Bruenor just stared at him curiously.

“What?” Athrogate asked when he finally caught on to that expression. “Were ye thinkin’ o’ takin’ her from me, then?”

“I’m yer king?” Bruenor asked, seeming genuinely surprised.

And Athrogate seemed genuinely wounded. He stuttered about for a response for several heartbeats, then whispered, as he had in the Rite of Kith’n Kin,
“Ar tariseachd, na daoine de a bheil mise, ar righ.”

“Ye’re here because Jarlaxle sent ye here, and no pretendin’ other,” said Bruenor. “Ye’re not serving me, Athrogate, and I’m not to hold any fancies on it. Ye serve Jarlaxle and his band o’ drow, and ye serve yerself, and so ye have since when first I met ye.”

That statement seemed perfectly logical, given the history, but it clearly caught Athrogate by surprise and rocked him back on his heels, and put on Athrogate’s face an expression caught somewhere between surprise and sadness.

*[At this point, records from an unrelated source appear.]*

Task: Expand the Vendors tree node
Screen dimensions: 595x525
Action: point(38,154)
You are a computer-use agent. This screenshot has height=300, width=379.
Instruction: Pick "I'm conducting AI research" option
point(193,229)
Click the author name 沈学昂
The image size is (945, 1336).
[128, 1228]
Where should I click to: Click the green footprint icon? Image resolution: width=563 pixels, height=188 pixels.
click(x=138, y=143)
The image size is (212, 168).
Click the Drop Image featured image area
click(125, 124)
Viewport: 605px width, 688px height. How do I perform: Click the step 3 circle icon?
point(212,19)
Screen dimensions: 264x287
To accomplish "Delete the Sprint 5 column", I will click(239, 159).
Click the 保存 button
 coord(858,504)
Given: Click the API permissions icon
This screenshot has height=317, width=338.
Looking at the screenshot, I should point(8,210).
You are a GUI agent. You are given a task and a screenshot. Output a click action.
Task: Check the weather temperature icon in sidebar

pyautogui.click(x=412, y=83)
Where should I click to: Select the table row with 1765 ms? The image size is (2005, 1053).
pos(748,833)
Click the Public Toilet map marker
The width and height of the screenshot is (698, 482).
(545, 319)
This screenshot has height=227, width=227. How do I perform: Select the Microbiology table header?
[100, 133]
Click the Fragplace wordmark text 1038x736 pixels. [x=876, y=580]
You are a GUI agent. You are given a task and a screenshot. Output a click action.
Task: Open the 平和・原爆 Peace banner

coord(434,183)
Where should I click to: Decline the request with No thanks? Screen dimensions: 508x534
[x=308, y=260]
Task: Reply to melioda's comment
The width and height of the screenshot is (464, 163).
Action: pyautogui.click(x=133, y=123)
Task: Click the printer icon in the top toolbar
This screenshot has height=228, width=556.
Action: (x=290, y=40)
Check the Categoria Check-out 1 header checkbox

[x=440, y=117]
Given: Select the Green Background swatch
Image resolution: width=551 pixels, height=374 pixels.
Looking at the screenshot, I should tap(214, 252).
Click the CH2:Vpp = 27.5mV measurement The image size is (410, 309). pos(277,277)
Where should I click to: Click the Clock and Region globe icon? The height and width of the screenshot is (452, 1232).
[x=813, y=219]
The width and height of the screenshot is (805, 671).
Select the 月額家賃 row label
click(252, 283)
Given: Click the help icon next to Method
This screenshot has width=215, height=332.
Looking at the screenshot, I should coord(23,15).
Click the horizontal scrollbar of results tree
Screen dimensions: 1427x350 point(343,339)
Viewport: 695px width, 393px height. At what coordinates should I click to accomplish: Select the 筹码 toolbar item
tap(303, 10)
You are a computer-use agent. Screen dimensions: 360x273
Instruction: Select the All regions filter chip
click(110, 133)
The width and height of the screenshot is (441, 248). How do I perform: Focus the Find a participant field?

“I’m not judgin’ ye,” Bruenor was quick to add. “I’ve had Jarlaxle aside meself, as well.”

Athrogate winced.

“What, then?” Bruenor asked.

“I came to Nesmé as Jarlaxle’s spy,” Athrogate answered. “I’m not for denyin’ that. Never did.” He paused and looked at Ambergris. “But me spyin’ showed me more than I was thinkin’.”

“Jarlaxle’s band’ll accept yer girl, if that’s yer worry,” Bruenor assured him.

“Nay,” Athrogate said. “Not me worry.”

“Then what?”

“Not a life for a dwarf,” Athrogate said, and he seemed genuinely choked up by then.

“What’re ye sayin’?” Bruenor prompted. “Speak it straight out.”

“I’m hopin’ to call ye me king. So’s Amber Gristle O’Maul o’ the Adbar O’Mauls.”

Now it was Bruenor’s turn to rock back on his heels. Despite the Rite of Kith’n Kin, despite even that the Throne of the Dwarf Gods had accepted Athrogate, Bruenor’s surprise at the level of Athrogate’s intensity and pleading here was genuine, his eyes wide, his jaw hanging slack until he could fumble around in his thoughts enough to find words for his shock. “Ye think Jarlaxle’s to just let ye go?” he said, because he had nothing else to say.

“Why’s it got to be one or th’ other?” Athrogate replied. “I . . . we, me and me girl, will be Jarlaxle’s eyes, ears, and mouth in Gauntlgrym.”

“Serving both?” Bruenor asked, his tone showing that he was none too pleased by that prospect. Was Athrogate asking him to willingly accept a spy in Gauntlgrym’s midst?

“Serving the king o’ me clan,” Athrogate replied without hesitation, and with sincere conviction. “Tellin’ Jarlaxle only that what ye’re tellin’ me I can be tellin’ him! And I’ll be lettin’ him know that right up front, what, and if that’s not good enough for him, then good riddance to him!”

Bruenor stared at him hard, and found that he truly believed every word.

The other three came over then, Fist and Fury obviously eager to be on their way.

“More . . .” Tannabritches began.

“. . . to hit,” Mallabritches finished, and the two punched each other in the shoulder.

“Lot o’ trust, ye’re askin’,” Bruenor remarked.

Athrogate shrugged.

Bruenor nodded. For some reason he couldn’t quite sort out at that moment, it all seemed to fit. He had thought that Bungalow Thump would become his new Thibbledorf Pwent. Both had headed the Gutbuster Brigade, after all, and both could fight in the manner of a tornado.

But this seemed more appropriate to him. The fit was right. Other than Drizzt, and perhaps Pwent, Bruenor could not think of anyone above Athrogate he would rather have beside him when battle was at hand.

He had no reason to trust Athrogate now. The dwarf had been a fine fighting partner throughout the campaign, and particularly of late in Gauntlgrym, but asking Athrogate to fight well was like asking a fish to swim. If Athrogate’s loyalties remained with Jarlaxle, wouldn’t he have spoken the exact words Bruenor had just heard?